Foreword
Today saw a face questions
Ten million number, how to efficiently sum?
See this problem in the "efficient summation", the first reaction thought JDK1.8 provides LongAdder
design class is segmented sum then aggregated . That is, open multiple threads, each responsible for a part of the calculation, so the threads are calculated after the completion of the summary. The whole process is as follows:
Ideas are there, then began a pleasant bar coding
test environment
- win10 system
- 4-core 4 thread CPU
- JDK1.8
- com.google.guava.guava-25.1-jre.jar
- chilli
Examples
Since the topic is no clear definition of what number to the number of ten million, so tentatively scheduled for int type of random numbers . In order to compare the efficiency of bloggers to achieve a single-threaded version and multi-threaded version to see how efficient multi-threading in the end.
Single-threaded version
Threaded accumulated ten million number, the code is relatively simple, direct analysis
/**
* 单线程的方式累加
* @param arr 一千万个随机数
*/
public static int singleThreadSum(int[] arr) {
long start = System.currentTimeMillis();
int sum = 0;
int length = arr.length;
for (int i = 0; i < length; i++) {
sum += arr[i];
}
long end = System.currentTimeMillis();
log.info("单线程方式计算结果:{}, 耗时:{} 秒", sum, (end - start) / 1000.0);
return sum;
}
Multithreaded version
Multi-threaded version comes to the thread pool (open multiple threads), CountDownLatch use (the main thread waits for the child thread execution is complete) and other tools, it is slightly more complicated.
// 每个task求和的规模
private static final int SIZE_PER_TASK = 200000;
// 线程池
private static ThreadPoolExecutor executor = null;
static {
// 核心线程数 CPU数量 + 1
int corePoolSize = Runtime.getRuntime().availableProcessors() + 1;
executor = new ThreadPoolExecutor(corePoolSize, corePoolSize, 3, TimeUnit.SECONDS, new LinkedBlockingQueue<Runnable>());
}
/**
* 多线程的方式累加
*
* @param arr 一千万个随机数
* @throws InterruptedException
*/
public static int concurrencySum(int[] arr) throws InterruptedException {
long start = System.currentTimeMillis();
LongAdder sum = new LongAdder();
// 拆分任务
List<List<int[]>> taskList = Lists.partition(Arrays.asList(arr), SIZE_PER_TASK);
// 任务总数
final int taskSize = taskList.size();
final CountDownLatch latch = new CountDownLatch(taskSize);
for (int i = 0; i < taskSize; i++) {
int[] task = taskList.get(i).get(0);
executor.submit(() -> {
try {
for (int num : task) {
// 把每个task中的数字累加
sum.add(num);
}
} finally {
// task执行完成后,计数器减一
latch.countDown();
}
});
}
// 主线程等待所有子线程执行完成
latch.await();
long end = System.currentTimeMillis();
log.info("多线程方式计算结果:{}, 耗时:{} 秒", sum, (end - start) / 1000.0);
// 关闭线程池
executor.shutdown();
return sum.intValue();
}
Since the code has detailed notes, so I will not repeat them.
main method
The main method is relatively simple, mainly produced 10 million random number, then call the two methods can be.
// 求和的个数
private static final int SUM_COUNT = 10000000;
public static void main(String[] args) throws InterruptedException {
Random random = new Random();
int[] arr = new int[SUM_COUNT];
for (int i = 0; i < SUM_COUNT; i++) {
arr[i] = random.nextInt(200);
}
// 多线程版本
concurrencySum(arr);
// 单线程版本
singleThreadSum(arr);
}
8th line of code random.nextInt(200)
Why 200?
Because 1kw * 200 = 20 Yi <Integer.MAX_VALUE, so the accumulated result does not overflow
Finally to test the efficiency of the time, is the mule is a horse, pull out yo.

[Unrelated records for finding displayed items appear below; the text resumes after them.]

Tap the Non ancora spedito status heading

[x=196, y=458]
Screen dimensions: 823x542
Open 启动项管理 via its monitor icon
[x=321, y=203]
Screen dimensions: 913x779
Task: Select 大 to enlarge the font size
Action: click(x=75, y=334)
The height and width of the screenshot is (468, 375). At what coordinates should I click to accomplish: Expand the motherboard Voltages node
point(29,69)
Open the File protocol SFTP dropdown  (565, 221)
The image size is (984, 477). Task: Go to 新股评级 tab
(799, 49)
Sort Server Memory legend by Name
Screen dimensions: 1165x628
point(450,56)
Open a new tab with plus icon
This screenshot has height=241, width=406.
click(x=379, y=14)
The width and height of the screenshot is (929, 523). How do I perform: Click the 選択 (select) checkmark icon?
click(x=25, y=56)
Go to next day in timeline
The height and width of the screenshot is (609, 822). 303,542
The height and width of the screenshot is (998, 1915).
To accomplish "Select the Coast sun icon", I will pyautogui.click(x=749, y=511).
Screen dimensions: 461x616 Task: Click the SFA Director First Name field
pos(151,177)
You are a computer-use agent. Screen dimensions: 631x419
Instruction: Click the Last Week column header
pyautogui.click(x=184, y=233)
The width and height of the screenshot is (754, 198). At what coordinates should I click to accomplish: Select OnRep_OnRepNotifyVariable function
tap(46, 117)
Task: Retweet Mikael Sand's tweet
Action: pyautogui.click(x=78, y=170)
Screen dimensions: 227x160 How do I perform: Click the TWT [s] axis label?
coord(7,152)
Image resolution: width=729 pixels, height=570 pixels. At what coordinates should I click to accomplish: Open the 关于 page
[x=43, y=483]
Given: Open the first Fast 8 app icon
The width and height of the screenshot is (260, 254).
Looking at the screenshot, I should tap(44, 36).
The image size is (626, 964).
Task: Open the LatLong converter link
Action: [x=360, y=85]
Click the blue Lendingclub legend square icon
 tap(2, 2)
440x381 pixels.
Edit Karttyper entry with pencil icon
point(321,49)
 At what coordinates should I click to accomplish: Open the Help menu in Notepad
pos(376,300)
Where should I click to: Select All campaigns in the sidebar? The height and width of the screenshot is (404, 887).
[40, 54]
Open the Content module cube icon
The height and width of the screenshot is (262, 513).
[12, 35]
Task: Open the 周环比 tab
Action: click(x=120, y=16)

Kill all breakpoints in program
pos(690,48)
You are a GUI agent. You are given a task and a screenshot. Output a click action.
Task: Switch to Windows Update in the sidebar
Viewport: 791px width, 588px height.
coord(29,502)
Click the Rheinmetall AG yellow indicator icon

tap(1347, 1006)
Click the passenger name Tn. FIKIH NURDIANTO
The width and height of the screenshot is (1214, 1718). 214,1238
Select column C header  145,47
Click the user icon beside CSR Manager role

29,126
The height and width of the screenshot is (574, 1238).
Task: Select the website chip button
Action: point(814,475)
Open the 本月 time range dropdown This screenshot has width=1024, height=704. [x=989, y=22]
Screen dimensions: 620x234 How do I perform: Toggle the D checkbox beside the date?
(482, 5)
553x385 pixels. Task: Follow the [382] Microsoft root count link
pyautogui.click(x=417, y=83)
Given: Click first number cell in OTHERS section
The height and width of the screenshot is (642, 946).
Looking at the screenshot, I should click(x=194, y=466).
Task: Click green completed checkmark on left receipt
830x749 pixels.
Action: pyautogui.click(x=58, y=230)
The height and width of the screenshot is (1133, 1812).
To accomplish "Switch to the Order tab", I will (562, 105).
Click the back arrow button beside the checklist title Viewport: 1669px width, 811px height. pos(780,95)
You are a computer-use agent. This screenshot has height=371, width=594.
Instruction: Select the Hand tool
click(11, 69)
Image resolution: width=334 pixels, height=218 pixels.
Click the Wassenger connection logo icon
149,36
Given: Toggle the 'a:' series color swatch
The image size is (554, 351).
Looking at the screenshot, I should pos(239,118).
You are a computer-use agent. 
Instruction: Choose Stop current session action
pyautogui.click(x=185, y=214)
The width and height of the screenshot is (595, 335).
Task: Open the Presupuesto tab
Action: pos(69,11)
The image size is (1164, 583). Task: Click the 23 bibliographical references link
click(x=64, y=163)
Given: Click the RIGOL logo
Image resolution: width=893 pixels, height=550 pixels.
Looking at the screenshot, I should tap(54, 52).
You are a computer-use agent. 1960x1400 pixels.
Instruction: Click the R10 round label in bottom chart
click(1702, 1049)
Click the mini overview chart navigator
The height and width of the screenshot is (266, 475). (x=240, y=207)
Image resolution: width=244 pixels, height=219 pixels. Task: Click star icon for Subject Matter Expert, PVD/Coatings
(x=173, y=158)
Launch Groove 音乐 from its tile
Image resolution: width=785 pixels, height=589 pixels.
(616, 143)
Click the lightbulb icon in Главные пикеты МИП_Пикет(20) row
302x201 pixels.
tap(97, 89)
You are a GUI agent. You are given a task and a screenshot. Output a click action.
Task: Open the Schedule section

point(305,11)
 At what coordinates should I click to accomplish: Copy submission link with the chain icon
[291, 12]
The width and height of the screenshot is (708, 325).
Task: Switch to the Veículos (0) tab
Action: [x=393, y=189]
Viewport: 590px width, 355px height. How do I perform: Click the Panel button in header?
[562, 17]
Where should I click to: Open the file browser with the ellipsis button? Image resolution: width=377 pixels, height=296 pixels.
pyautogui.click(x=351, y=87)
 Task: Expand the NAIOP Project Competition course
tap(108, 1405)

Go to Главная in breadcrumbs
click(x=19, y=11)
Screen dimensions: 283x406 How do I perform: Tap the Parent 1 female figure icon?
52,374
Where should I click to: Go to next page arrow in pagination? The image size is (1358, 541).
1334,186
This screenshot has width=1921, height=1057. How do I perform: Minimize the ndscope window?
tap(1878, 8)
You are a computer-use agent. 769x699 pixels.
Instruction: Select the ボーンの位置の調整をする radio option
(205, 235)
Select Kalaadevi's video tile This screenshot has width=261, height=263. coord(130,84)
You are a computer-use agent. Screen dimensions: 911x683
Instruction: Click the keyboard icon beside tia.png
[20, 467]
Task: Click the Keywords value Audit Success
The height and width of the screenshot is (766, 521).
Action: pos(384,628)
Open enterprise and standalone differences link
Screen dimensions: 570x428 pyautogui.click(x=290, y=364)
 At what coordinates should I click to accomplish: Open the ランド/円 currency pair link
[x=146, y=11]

Confident, I clicked on the run, got the following results
22:13:31.068 [main] INFO com.sicimike.concurrency.EfficientSum - 多线程方式计算结果:995523090, 耗时:0.133 秒
22:13:31.079 [main] INFO com.sicimike.concurrency.EfficientSum - 单线程方式计算结果:995523090, 耗时:0.006 秒
I may be open the wrong way ...
but
After multiple runs , as well as adjust the thread pool parameters run multiple times after, always come to the operating results can not bear to look.
Multi-threaded runtime stable at around 0.130 seconds, running a single-threaded mode stable at around 0.006 seconds.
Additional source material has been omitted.